[Yandex Cloud documentation](../../index.md) > [Yandex Managed Service for Kubernetes](../index.md) > [Tutorials](index.md) > Using Container Registry > Integration with Container Registry

# Integration with Container Registry


[Yandex Container Registry](../../container-registry/index.md) offers storage and distribution of [Docker images](../../container-registry/concepts/docker-image.md). By integrating it, you enable Managed Service for Kubernetes to run [pods](../concepts/index.md#pod) with applications from Docker images stored in the [Container Registry](../../container-registry/concepts/registry.md). To use Container Registry, [set up](#config-ch) a Docker credential helper. It enables access to private registries using a [service account](../../iam/concepts/users/service-accounts.md).

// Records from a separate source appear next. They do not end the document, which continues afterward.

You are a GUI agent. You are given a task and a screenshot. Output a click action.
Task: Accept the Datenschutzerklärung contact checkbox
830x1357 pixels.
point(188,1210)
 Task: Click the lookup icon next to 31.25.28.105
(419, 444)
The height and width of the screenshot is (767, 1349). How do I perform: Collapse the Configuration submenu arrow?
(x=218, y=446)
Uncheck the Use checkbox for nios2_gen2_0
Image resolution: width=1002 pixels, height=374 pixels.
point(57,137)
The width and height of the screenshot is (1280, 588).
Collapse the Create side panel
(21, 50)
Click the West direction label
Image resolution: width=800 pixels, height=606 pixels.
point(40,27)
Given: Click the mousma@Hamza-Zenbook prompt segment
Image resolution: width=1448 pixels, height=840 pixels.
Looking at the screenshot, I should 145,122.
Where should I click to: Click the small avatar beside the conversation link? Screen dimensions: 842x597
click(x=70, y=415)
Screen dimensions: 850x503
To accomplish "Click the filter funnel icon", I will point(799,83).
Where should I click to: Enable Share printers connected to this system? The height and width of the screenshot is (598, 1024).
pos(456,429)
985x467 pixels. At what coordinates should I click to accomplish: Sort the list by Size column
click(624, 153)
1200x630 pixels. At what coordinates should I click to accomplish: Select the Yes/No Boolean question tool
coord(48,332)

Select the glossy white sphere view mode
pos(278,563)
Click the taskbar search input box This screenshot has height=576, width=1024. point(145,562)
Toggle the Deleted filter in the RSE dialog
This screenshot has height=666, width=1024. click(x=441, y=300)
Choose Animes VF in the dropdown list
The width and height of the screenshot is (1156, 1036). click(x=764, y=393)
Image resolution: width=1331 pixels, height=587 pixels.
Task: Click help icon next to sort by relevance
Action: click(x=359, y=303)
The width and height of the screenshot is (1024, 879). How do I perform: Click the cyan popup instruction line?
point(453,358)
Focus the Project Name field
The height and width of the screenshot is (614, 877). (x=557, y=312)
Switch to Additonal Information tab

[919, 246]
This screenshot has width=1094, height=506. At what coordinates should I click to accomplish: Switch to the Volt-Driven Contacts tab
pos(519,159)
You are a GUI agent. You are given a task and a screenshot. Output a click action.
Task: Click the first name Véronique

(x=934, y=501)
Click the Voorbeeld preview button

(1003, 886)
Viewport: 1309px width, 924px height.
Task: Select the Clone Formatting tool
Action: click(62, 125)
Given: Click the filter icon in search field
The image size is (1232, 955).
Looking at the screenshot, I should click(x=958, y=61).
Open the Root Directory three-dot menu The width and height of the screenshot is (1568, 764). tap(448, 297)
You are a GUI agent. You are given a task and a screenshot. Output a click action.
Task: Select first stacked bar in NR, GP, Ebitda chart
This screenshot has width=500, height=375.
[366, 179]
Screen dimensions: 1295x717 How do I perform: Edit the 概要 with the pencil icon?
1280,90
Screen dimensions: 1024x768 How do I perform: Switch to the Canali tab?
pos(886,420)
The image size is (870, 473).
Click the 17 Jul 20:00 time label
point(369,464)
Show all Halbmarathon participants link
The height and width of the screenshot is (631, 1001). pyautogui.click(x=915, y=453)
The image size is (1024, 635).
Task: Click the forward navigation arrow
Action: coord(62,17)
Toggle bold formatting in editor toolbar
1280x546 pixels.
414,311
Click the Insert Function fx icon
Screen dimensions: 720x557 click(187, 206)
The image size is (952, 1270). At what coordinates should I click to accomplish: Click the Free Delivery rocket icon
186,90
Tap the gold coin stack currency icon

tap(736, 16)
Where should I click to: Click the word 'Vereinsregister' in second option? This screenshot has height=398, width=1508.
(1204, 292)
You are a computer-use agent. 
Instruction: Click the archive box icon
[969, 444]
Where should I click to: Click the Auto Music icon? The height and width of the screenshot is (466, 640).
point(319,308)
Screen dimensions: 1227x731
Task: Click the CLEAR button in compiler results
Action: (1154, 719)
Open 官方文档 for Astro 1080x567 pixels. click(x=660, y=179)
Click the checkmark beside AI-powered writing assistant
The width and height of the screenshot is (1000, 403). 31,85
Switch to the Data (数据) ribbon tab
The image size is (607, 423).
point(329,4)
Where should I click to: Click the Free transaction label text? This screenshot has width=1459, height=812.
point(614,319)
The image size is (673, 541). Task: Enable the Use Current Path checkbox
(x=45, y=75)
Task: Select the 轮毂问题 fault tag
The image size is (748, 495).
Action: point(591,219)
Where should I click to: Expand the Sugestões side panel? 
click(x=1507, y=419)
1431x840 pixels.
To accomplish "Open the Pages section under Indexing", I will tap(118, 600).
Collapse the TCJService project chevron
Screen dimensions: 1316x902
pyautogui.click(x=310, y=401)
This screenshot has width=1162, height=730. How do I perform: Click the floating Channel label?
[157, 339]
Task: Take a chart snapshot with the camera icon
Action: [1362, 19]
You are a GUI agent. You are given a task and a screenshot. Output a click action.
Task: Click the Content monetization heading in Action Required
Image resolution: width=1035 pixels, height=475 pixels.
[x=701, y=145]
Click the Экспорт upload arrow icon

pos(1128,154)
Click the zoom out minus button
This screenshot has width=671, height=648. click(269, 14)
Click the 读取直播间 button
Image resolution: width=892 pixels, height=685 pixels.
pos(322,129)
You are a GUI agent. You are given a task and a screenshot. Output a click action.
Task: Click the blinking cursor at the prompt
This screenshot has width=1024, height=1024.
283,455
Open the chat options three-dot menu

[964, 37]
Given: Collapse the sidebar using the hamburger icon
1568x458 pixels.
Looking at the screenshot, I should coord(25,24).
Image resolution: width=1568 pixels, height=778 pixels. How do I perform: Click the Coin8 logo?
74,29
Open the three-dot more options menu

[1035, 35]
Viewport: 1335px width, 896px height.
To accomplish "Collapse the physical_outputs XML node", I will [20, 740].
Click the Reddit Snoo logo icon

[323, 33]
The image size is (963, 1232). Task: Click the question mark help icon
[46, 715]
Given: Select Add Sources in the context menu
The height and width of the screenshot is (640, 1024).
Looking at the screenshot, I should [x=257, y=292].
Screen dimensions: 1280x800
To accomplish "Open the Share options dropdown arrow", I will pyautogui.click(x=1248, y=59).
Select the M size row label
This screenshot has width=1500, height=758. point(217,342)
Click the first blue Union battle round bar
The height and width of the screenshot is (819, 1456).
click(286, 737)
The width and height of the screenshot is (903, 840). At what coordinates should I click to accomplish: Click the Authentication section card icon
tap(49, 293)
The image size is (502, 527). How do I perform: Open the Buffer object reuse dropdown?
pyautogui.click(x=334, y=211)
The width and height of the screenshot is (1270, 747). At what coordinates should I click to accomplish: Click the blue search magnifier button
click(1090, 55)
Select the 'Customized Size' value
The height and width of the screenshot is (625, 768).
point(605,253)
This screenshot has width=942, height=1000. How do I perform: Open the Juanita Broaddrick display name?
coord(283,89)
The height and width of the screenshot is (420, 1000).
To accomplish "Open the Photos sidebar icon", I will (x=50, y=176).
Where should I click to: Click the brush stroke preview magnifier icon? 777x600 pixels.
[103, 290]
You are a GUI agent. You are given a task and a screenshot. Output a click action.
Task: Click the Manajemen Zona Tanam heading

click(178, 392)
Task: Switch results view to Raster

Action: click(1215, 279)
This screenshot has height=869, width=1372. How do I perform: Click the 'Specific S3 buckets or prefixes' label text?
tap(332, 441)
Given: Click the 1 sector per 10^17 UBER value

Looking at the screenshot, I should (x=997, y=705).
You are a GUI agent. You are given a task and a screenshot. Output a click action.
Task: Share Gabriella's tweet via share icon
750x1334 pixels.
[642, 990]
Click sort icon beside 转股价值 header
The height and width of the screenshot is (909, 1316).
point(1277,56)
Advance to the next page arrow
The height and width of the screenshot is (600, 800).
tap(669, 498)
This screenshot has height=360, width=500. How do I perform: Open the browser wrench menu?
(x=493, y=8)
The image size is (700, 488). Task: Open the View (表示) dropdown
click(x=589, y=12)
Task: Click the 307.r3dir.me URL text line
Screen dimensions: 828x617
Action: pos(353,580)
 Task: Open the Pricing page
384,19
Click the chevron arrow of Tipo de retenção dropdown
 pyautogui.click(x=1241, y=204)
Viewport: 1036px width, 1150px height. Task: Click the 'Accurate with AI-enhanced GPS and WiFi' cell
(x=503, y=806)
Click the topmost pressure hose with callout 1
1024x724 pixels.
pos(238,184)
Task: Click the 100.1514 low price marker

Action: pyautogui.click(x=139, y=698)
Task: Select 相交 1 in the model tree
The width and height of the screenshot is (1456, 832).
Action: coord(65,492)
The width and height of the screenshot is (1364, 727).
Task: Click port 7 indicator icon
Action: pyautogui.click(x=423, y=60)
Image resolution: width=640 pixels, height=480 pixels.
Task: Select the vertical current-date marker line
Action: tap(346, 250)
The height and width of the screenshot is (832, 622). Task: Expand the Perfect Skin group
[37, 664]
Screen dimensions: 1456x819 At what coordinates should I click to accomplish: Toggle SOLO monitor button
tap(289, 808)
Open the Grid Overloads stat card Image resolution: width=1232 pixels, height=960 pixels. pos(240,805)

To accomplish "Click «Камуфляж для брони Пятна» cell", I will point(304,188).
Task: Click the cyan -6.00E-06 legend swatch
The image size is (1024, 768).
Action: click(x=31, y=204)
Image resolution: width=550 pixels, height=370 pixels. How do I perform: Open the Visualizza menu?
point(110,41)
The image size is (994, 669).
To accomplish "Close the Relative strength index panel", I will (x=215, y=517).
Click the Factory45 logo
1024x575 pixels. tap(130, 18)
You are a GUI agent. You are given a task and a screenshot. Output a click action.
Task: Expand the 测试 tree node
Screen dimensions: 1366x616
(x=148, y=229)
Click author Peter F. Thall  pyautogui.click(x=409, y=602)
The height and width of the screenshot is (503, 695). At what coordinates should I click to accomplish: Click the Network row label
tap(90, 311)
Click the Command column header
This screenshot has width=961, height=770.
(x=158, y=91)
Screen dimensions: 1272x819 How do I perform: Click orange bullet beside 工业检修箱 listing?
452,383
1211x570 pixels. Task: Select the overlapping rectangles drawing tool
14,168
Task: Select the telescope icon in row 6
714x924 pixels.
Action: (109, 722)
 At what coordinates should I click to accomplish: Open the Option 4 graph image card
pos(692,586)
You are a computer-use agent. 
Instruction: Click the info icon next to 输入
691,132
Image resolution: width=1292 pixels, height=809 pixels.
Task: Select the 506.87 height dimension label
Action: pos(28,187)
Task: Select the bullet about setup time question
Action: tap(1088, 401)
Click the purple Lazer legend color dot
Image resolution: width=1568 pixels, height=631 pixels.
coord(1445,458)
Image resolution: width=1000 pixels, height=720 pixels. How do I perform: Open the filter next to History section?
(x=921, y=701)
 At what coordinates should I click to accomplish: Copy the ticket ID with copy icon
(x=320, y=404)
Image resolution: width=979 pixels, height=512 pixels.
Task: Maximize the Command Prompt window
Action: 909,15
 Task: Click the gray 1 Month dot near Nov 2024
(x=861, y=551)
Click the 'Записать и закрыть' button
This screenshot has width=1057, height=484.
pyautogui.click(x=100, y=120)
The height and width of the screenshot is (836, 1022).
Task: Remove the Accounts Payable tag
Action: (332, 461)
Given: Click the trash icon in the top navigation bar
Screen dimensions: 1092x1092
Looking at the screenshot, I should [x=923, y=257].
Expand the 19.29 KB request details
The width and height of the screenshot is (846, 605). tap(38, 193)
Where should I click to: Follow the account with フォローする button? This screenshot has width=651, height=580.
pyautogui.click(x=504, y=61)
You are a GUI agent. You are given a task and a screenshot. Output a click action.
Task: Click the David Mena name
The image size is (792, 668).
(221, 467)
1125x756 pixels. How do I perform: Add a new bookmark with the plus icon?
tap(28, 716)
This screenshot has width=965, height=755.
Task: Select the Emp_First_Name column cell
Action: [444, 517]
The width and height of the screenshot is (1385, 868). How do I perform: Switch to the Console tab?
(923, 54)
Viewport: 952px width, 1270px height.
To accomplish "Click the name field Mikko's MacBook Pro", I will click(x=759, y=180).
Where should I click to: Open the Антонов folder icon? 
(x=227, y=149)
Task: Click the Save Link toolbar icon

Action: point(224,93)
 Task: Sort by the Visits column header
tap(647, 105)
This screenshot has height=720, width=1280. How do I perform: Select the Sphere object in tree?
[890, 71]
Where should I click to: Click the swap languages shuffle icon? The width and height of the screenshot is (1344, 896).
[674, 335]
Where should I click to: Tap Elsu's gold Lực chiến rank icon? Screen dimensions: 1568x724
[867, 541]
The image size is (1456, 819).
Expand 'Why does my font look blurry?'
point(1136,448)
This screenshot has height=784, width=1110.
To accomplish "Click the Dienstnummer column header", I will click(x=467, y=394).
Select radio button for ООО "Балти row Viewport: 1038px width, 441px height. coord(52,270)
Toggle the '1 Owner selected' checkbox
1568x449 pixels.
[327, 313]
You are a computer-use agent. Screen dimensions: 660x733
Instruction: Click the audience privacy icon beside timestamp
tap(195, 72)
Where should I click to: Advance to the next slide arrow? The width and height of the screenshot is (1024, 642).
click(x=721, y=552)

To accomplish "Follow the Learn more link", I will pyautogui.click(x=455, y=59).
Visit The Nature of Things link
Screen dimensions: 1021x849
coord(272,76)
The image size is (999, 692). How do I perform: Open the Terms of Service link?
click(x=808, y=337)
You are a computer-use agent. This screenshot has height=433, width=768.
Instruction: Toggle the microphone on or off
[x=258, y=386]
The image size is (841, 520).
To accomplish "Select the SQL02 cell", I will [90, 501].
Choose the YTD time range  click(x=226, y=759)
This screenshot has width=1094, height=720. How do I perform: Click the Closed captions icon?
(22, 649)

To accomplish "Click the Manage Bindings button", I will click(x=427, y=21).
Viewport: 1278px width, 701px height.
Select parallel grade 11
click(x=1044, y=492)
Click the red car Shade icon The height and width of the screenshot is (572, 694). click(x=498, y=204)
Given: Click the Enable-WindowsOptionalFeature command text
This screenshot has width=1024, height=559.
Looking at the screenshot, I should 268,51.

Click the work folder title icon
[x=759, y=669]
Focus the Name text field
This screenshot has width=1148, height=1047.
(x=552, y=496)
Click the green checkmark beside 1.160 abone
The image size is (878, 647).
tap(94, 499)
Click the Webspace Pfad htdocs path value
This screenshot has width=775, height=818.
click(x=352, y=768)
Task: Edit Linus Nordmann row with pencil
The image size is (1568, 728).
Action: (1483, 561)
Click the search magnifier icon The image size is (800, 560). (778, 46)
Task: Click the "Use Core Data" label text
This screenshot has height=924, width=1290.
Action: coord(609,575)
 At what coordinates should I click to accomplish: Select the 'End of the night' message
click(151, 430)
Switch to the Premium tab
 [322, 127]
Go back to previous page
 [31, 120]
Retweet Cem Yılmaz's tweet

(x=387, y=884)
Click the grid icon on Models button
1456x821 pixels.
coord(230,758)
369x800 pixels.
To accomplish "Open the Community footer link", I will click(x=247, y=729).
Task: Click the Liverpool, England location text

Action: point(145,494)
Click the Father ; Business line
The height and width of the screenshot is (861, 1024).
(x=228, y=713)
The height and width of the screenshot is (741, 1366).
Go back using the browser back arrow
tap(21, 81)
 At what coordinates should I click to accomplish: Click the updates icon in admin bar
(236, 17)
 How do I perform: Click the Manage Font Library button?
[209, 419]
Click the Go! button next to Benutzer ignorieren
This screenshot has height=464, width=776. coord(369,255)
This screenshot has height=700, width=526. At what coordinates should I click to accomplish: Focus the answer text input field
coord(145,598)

To integrate Managed Service for Kubernetes with Container Registry:
1. [Create service accounts](#create-sa).
   1. [Create a service account for resources](#res-sa).
   1. [Create a service account for Managed Service for Kubernetes nodes](#node-sa).
1. [Create security groups](#create-sg).
1. [Create the required Kubernetes resources](#create-k8s-res).
   1. [Create a Managed Service for Kubernetes cluster](#create-cluster).
   1. [Create a Managed Service for Kubernetes node group](#create-node-groups).
1. [Create the required Container Registry resources](#create-cr-res).
   1. [Create a registry](#registry-create).
   1. [Configure a credential helper](#config-ch).
   1. [Set up a Docker image](#docker-image).
1. [Connect to the Managed Service for Kubernetes cluster](#cluster-connect).
1. [Run the test app](#test-app).
1. [Delete the resources you created](#delete-resources).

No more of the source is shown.